[Layout] DocMark: Adaptive Markup Language Generation for Contextually-Grounded Visual Document Understanding

2 minute read

[Layout] DocMark: Adaptive Markup Language Generation for Contextually-Grounded Visual Document Understanding

paper: https://www.arxiv.org/pdf/2505.05446
github: https://github.com/Euphoria16/DocMark (깡통)
CVPR 2025 accepted (인용수: 0회, ‘25-05-12 기준)
downstream task: Visual Document Understanding (Document VQA, etc)

1. Motivation

Visual document understanding에 있어 challenging한 점은 이미지 내의 visual content와 layout 정보를 인식하는 것이다.
기존의 VQA task는 brief answer만 제공하기 때문에 comprehensive description을 사전학습한 LLM의 detailed reasoning이 불필요했다.
또한, chart와 같이 이미지 내 structural interpretation을 이해하려면, 다양한 영역을 참고하여 답변해야 하는 경우도 종종 있다.

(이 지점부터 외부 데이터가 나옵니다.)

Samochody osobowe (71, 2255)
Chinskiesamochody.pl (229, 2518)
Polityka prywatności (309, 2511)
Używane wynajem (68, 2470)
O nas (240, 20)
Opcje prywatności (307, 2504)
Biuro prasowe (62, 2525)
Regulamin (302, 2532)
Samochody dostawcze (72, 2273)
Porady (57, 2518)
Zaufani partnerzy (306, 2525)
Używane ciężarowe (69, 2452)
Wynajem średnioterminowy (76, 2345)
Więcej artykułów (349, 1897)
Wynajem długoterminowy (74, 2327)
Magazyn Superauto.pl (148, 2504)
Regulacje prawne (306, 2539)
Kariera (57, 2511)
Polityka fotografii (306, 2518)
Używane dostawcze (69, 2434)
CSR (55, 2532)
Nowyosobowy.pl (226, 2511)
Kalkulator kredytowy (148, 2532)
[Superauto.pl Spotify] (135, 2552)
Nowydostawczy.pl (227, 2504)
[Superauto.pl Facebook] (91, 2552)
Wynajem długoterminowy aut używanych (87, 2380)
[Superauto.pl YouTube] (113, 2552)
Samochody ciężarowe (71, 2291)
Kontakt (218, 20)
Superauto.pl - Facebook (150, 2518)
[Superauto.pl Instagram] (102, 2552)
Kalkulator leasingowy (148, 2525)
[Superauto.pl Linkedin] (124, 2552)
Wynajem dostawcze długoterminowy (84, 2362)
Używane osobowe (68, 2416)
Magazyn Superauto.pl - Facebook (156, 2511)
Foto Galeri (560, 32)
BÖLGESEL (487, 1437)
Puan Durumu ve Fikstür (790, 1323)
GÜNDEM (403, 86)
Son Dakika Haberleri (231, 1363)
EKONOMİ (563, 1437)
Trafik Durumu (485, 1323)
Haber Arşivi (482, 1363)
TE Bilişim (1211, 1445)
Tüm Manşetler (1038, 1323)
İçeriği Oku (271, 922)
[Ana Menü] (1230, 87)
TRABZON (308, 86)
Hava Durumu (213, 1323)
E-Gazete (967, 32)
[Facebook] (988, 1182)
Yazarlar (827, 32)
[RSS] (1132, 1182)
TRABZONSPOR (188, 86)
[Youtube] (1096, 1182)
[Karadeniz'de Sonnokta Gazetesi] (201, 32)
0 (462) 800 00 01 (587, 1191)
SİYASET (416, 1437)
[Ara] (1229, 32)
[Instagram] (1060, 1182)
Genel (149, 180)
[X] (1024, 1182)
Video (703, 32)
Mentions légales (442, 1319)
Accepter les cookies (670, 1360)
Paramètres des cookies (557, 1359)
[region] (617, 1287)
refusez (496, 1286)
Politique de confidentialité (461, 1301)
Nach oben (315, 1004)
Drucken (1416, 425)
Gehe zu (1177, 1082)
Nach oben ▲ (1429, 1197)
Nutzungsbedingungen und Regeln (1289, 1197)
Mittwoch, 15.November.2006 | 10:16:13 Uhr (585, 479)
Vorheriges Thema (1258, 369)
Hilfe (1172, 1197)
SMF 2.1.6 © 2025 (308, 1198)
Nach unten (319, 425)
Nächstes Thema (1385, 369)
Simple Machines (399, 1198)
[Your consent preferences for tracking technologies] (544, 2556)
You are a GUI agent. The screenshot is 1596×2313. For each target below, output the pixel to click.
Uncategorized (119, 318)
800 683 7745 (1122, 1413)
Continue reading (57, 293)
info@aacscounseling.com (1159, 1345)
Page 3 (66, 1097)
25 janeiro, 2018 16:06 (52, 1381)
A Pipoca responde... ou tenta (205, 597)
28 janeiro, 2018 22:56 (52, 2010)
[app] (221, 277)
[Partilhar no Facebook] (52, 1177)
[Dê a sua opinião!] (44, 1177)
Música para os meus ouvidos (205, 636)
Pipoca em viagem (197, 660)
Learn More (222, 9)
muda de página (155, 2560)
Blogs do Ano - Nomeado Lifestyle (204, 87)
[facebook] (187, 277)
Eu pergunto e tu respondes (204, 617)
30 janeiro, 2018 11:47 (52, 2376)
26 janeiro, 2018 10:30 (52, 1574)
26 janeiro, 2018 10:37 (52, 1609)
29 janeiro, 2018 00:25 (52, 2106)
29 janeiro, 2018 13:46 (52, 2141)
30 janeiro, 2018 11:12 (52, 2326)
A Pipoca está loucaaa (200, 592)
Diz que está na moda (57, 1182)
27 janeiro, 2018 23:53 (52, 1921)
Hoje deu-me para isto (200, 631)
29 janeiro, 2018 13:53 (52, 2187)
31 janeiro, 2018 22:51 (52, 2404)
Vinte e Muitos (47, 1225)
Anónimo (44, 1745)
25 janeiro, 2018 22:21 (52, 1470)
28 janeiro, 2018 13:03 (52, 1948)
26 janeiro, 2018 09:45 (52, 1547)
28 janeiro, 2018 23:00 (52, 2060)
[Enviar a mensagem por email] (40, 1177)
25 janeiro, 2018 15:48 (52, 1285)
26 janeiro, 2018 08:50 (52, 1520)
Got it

$\to$ 기존의 VQA로는 효율적인 분석이 어렵다.
- Document image는 markup language source code와 link되어 있고, 해당 structure는 pretrained LLM이 잘 이해할 수 있다.
  
  $\to$ markup language 결과를 중간과정에 CoT처럼 출력하도록 한 후에 답변을 유도하면 어떨까?

2. Contribution

Visual Document Understanding을 새롭게 학습하는 pipeline을 제안 (DocMark-Pile, DocMark-Instruct)
2개의 fine-grained structured dataset을 제안
- Domark-Pile: Image to Markdown 사전학습용 데이터 (3.8M paired data)
- DockMark-Instruct: Chain-of-though-like reasoning 데이터. (624K annotations by Chatgpt 3.5)
  
  $\to$ Plain Text, Markdown, LaTeX, HTML, JSON, Tikz로 구성
다양한 document understanding tasks에서 State-of-the-Art

3. DocMark

3.1 DocMark-Pile

Dataset Statistics

3.8M paired dataset (6개의 format이 고루 다양하게 분포)
Special tokens (, , , , etc)를 annotation에 추가

Multi-Task Pretraining for Markup Language Conversion

markup langauge의 장점
- 다양한 요소들간의 구조를 정의하고, 내용을 효율적이고 구조적으로 전달 가능함
- 6개의 markup langauge 사용
  - plain text
  - Markdown
  - LaTeX
  - HTML
  - Json
  - Tikz

Specialized Task Design

Plain Text
- natural photos, regional text 이미지 사용할때 해당 포멧 적용
- dataset: TextOCR, COCO-Text, HierText, LSVT, RCTW-17, CTW1500
- 용도: 홍보용 포스터, signage, product lables, image subtitles, etc
- 좌상단 $\to$ 우하단 순서로 tblr 형식의 bbox로 text 추출
Markdown
- bold, italics, headings, lists formatting 적용
- HTML, LaTeX와 쉽게 호환 가능함
- PDF: archive에 있는 논문 데이터 활용
  - PDF $\to$ LaTeX $\to$ Markdown 으로 추출 ([16] 논문 방식 참고)
- Table: PubTabNet, SynthTabNet, TabRecSet, TableGraph, SciTSR과 같은 공개된 데이터셋을 사용
  - Table $\to$ HTML $\to$ Markdown으로 추출
LaTeX
- 수학, 과학책으로부터 Mathpix를 사용하여 LaTeX format을 추출.
- Handwritten mathematical expression dataset (HME100K, MathWriting)으로부터 LaTeX format 추출
- Rendered image를 추가로 활용
HTML
- webpages $\to$ HTML 추출 (+ Screenshot image)
- 정보가 sparse하게 저장되기 때문에 비효율적임 $\to$ summarization task 도입하여 해결 (title, content, essential info추출)
JSON
- CORD, POIE, SVRD, WildReceipt, XFUND, PlotQA 등의 공개된 데이터를 활용
- Python dictionary의 key를 정의하여 저장
  - Title, source, x-axis, y-axis, value
- Random하게 chart title을 변형하여 Matplotlib로 rendering 후에 사용
Tikz
- scientific figure 뿐 아니라, 수학 도형, 도식 등 다양한 component rendering에 활용
- DaTikZv1, DaTikZv2 데이터셋 활용
- 추가로, 수학&과학 책에서 TikZ code를 추출하여, 오류없이 rendering되는 코드에 한해 re-generate하여 학습에 활용.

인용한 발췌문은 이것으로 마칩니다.